Unless a growing movement to keep the team somehow overcomes long odds, the Cleveland Browns will be Baltimore's NFL franchise in 1996. Art Modell, Browns owner and president, made his deal with Baltimore public on Nov. 6.Many of the crowd of 55,875 - there were 10,769 no-shows - carried signs leaving no doubt about their bitter feelings toward Modell, who bought a controlling interest in the Browns in 1961. One sign said: "All I want for Christmas is Art's two front teeth."
The Browns began in Cleveland in 1946 in the All-America Football Conference, which merged into the NFL in 1950. The Browns won the NFL championship that same year.
At 4:06 p.m., with game clock expired and the scoreboard showing a 26-10 Cleveland win over Cincinnati, Browns fans were left wondering if they had witnessed the real end.
For John "Big Dawg" Thompson, 38, the rotund fan who carries an orange bone and who has built a reputation as leader of the Dawg Pound (Cleveland Stadium's infamous bleacher section), the mere thought that the Browns might no longer play in Cleveland after Sunday brought tears to his eyes.
"It's like a friend who you know is dying and today is the day he might pass away," Thompson said. "I'm trying to keep emotion out of it, but I know it's going to hurt."
For a late-season game between two teams with losing records, the media attention was similar to a playoff game. The team issued about 600 media passes, or double the amount for a usual game.
The Browns were introduced as one unit, a tactic some of the players requested to avoid having any one player face booing. But the crowd for the most part cheered, and five of the players, led by receiver Michael Jackson, ran out to the Dawg Pound to greet the fans there.
When Vinny Testaverde tossed a 1-yard touchdown pass to Frank Hartley early in the second quarter, the crowd roared its approval.
But every time receiver Andre Rison touched the ball, he heard booing - an obvious response to his recent criticisms of Browns fans and his stated anticipation of relocating to Baltimore.
Twice in the closing moments a firecracker tossed from the Dawg Pound exploded on field, convincing game officials to switch directions to distance the players from the bleacher section. Fans ripped up several bleacher planks an tossed them over a retaining fence.
But immediately after the game, several Cleveland players went up to or into the bleachers to be with the fans.
"You've got some people who are really salty about the whole situation," Browns linebacker Pepper Johnson said. "Then you had some people who all they could do was stand and cheer and clap for us.

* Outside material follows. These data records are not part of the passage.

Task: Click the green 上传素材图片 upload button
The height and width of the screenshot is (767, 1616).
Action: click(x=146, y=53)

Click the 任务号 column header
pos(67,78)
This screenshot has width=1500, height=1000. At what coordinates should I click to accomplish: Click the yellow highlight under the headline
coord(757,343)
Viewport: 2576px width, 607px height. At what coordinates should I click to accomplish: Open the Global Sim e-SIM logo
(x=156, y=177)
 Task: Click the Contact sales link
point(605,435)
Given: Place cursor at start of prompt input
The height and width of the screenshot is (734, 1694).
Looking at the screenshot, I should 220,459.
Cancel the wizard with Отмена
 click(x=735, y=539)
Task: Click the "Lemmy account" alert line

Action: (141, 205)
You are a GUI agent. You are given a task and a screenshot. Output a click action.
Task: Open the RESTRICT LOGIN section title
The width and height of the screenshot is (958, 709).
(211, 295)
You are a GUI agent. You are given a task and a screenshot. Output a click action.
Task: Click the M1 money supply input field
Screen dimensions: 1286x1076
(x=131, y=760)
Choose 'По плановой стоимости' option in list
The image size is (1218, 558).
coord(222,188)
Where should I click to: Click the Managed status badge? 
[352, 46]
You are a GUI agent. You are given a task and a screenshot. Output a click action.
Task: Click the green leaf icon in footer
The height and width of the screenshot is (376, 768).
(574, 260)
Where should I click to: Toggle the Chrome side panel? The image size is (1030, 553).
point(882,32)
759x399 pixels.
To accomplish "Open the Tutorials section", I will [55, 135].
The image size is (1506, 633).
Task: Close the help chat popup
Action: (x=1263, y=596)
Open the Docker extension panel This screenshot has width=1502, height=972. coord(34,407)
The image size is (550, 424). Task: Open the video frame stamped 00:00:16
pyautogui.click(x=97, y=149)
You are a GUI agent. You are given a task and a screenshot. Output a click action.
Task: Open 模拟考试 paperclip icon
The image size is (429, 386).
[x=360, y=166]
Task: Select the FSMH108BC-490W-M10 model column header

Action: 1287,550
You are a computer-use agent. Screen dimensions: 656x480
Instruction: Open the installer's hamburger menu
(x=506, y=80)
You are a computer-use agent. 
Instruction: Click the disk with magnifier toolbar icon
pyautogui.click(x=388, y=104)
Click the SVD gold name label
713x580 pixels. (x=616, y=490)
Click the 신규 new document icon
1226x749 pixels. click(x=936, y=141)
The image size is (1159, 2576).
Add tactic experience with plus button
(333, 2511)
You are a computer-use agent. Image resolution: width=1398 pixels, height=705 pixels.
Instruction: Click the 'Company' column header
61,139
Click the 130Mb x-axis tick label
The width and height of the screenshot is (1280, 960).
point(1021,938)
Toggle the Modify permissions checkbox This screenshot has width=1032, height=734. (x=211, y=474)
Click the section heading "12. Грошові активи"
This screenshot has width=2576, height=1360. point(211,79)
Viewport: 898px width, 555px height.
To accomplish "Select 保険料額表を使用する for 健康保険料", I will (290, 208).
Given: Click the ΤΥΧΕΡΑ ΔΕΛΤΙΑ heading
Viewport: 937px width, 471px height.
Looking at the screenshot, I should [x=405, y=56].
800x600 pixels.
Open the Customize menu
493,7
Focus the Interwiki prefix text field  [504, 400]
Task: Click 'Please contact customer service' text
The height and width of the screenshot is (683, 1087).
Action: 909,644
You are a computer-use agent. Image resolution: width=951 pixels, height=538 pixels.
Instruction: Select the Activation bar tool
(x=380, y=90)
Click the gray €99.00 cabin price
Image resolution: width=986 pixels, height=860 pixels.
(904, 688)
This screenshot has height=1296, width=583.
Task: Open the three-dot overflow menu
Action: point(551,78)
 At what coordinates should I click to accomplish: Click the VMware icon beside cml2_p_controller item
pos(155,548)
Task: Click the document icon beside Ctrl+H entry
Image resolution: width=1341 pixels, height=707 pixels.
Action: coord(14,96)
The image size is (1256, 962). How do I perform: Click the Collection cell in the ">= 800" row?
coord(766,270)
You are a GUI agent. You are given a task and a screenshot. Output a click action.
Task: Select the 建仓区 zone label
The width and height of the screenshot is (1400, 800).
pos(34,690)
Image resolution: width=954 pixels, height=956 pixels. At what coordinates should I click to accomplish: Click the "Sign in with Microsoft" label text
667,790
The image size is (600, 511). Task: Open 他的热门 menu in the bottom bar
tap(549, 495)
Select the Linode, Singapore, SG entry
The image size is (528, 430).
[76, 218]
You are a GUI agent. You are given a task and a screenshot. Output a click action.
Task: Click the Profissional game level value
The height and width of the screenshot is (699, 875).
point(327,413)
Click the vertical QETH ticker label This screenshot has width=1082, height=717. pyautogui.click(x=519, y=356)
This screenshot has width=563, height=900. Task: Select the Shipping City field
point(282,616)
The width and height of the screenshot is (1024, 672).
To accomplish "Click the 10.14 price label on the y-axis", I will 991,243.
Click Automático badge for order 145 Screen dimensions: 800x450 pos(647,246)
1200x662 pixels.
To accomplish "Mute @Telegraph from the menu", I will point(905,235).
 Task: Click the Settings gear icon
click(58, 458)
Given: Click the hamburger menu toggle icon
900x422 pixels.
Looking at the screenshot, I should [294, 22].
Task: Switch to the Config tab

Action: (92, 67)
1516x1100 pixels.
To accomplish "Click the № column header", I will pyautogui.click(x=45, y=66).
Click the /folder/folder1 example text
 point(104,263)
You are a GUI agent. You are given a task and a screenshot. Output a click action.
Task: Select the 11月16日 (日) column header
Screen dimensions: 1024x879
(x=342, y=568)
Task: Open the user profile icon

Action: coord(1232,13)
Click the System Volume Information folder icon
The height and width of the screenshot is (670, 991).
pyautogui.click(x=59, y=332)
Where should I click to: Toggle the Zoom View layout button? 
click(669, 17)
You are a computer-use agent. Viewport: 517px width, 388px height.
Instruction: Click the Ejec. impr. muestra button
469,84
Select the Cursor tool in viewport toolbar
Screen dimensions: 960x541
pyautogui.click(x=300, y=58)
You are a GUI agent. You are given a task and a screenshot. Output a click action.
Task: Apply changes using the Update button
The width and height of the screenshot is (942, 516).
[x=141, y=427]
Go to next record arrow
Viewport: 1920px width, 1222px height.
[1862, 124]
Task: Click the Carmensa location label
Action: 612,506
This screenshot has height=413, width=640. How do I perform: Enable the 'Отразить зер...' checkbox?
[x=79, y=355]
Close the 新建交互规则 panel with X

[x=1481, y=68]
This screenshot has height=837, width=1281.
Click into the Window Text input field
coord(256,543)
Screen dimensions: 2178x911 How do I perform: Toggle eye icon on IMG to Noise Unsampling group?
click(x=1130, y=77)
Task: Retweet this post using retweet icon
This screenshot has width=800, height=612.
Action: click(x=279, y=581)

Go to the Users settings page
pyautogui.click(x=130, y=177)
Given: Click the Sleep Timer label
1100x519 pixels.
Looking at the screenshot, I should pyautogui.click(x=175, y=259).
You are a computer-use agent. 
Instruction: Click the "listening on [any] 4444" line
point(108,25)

Right now, this city is just a bunch of confused people. One thing they all have in common is they want the Browns to stay here."
Bernie Pudelski, 62, of Cleveland, was contemplative as he viewed the game from the same lower-level seat he has called his own since 1958.
"I feel very, very sad that after all these years one man, Modell, can destroy something that you've learned to love," Pudelski said. "I know it's not the players' fault, although their salaries are a part of it."
Modell, 70, missed his fourth straight home game. But Bengals president and general manager Mike Brown, son of the Browns' namesake and founding coach Paul Brown, was in a loge in the big lakefront stadium.
Before the game, fans rallied and vented their anger. About 1,500 people turned out at a Save Our Browns rally in a park near the stadium, and they heard heard Mayor Michael White vow to take the cause to Atlanta on Jan. 17. NFL owners are expected to vote then on Modell's proposed move.
"What we want is our team, our colors and our name," he said before leading the crowd in repeatedly chanting: "It's not over!"
Nearby, a Cleveland radio station entertained more than a thousand people at a public hanging of a Modell effigy.
Former Browns player Cleo Miller, now a city employee, said at the Save Our Browns rally that there is cause for hope.
"A lot of people look at it as if it's a last go-round. I don't look at it that way," said Miller, a Browns running back from 1975-82. "Cleveland Stadium will be renovated and we will start a new era of Browns tradition."